## DIRECTIONS:
The copy must match the data word for word and contain no pictures.

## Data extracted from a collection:
━━━━━━━━━━━━━━━━━━━━

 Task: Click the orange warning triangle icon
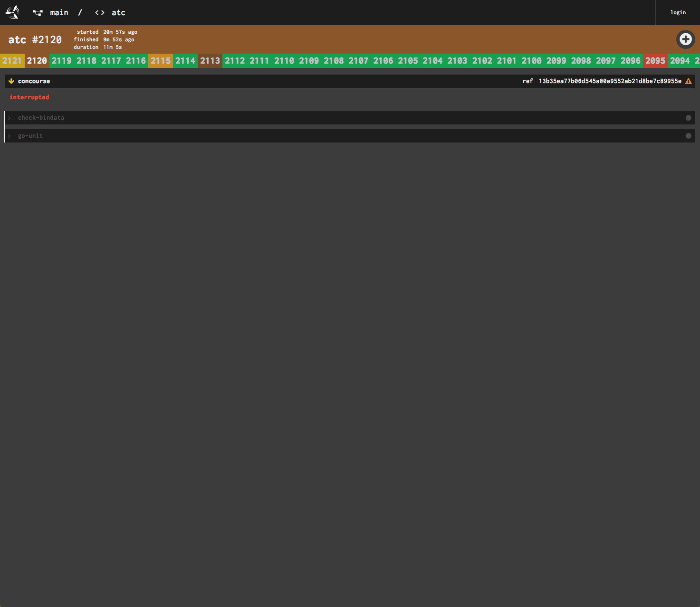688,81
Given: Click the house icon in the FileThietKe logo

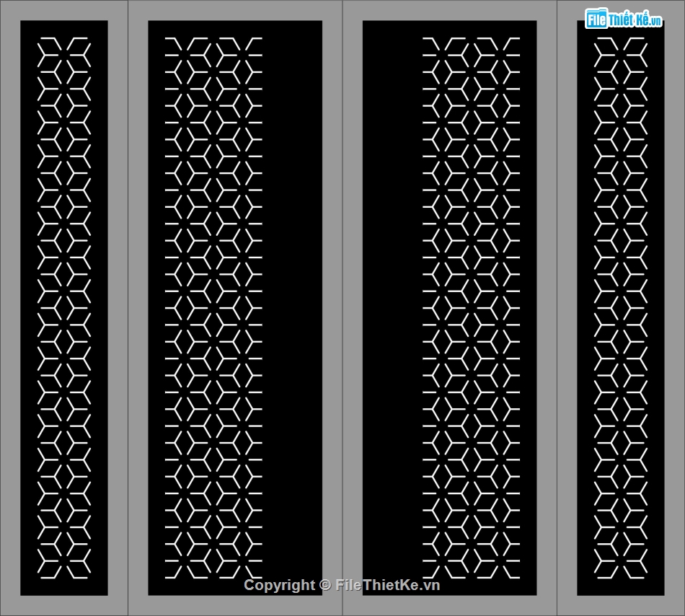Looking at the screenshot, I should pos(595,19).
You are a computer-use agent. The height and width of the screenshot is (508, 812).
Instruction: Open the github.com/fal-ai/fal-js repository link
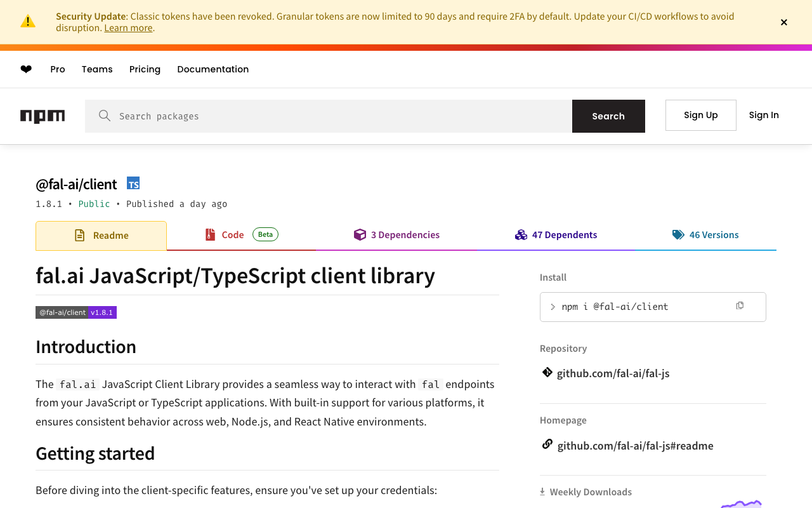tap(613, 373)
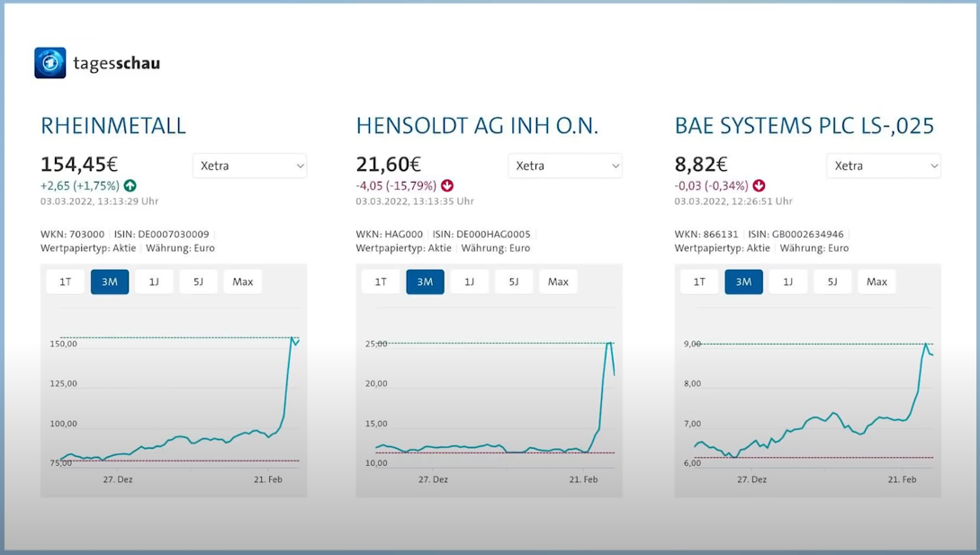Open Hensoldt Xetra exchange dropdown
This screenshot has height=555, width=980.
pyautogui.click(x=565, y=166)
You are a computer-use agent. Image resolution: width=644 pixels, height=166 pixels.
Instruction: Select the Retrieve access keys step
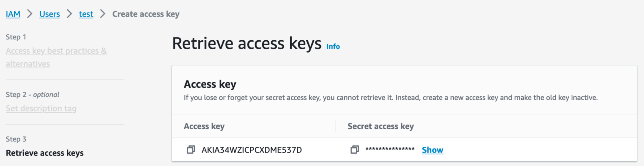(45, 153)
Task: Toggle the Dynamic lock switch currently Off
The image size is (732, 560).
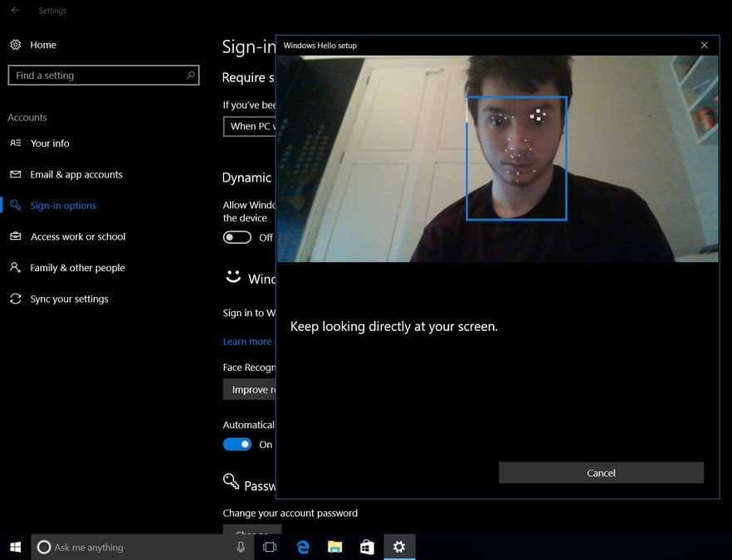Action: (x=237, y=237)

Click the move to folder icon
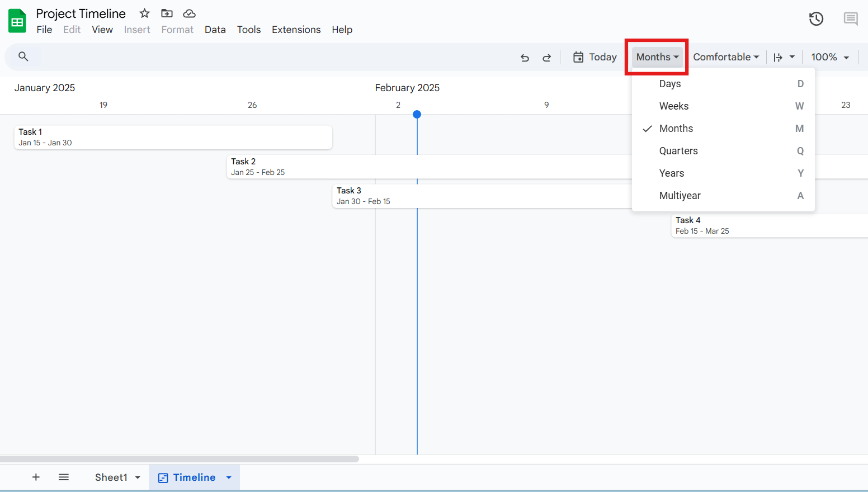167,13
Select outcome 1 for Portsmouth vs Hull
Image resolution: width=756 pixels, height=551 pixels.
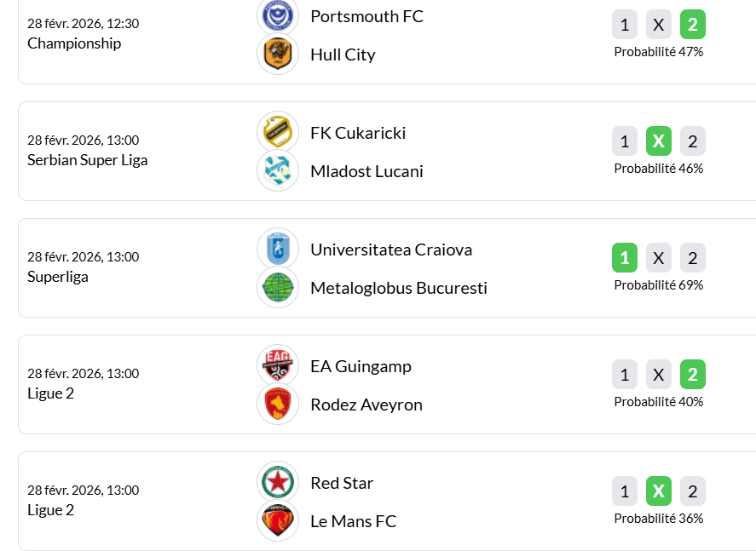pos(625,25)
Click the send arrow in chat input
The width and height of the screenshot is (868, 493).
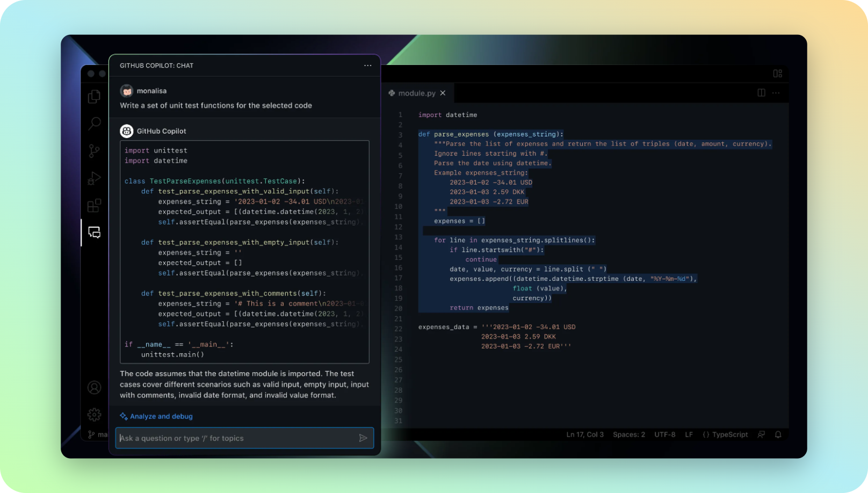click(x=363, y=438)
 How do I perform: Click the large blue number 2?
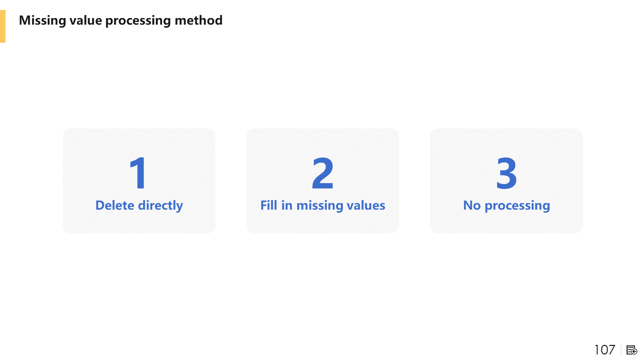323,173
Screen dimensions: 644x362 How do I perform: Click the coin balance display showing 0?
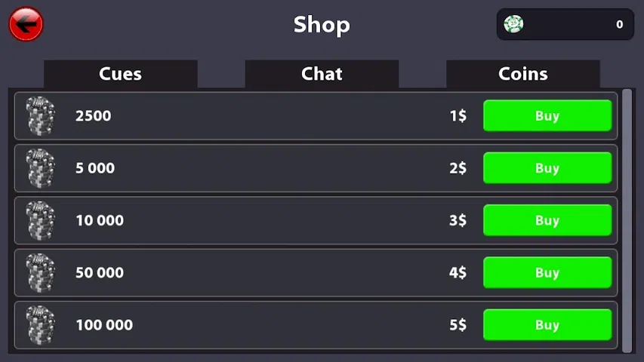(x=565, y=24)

━━━━━━━━━━━━━━━━━━━━

## THE ANSWER:
 Task: Click the orange warning triangle icon
688,81
Given: Click the house icon in the FileThietKe logo

Looking at the screenshot, I should pos(595,19).
You are a computer-use agent. The height and width of the screenshot is (508, 812).
Instruction: Open the github.com/fal-ai/fal-js repository link
tap(613, 373)
Open Hensoldt Xetra exchange dropdown
This screenshot has height=555, width=980.
pyautogui.click(x=565, y=166)
You are a computer-use agent. Image resolution: width=644 pixels, height=166 pixels.
Instruction: Select the Retrieve access keys step
(45, 153)
Task: Toggle the Dynamic lock switch currently Off
The image size is (732, 560).
Action: (x=237, y=237)

Click the move to folder icon
167,13
Select outcome 1 for Portsmouth vs Hull
Image resolution: width=756 pixels, height=551 pixels.
pos(625,25)
Click the send arrow in chat input
The width and height of the screenshot is (868, 493).
click(x=363, y=438)
 How do I perform: Click the large blue number 2?
323,173
Screen dimensions: 644x362 How do I perform: Click the coin balance display showing 0?
(x=565, y=24)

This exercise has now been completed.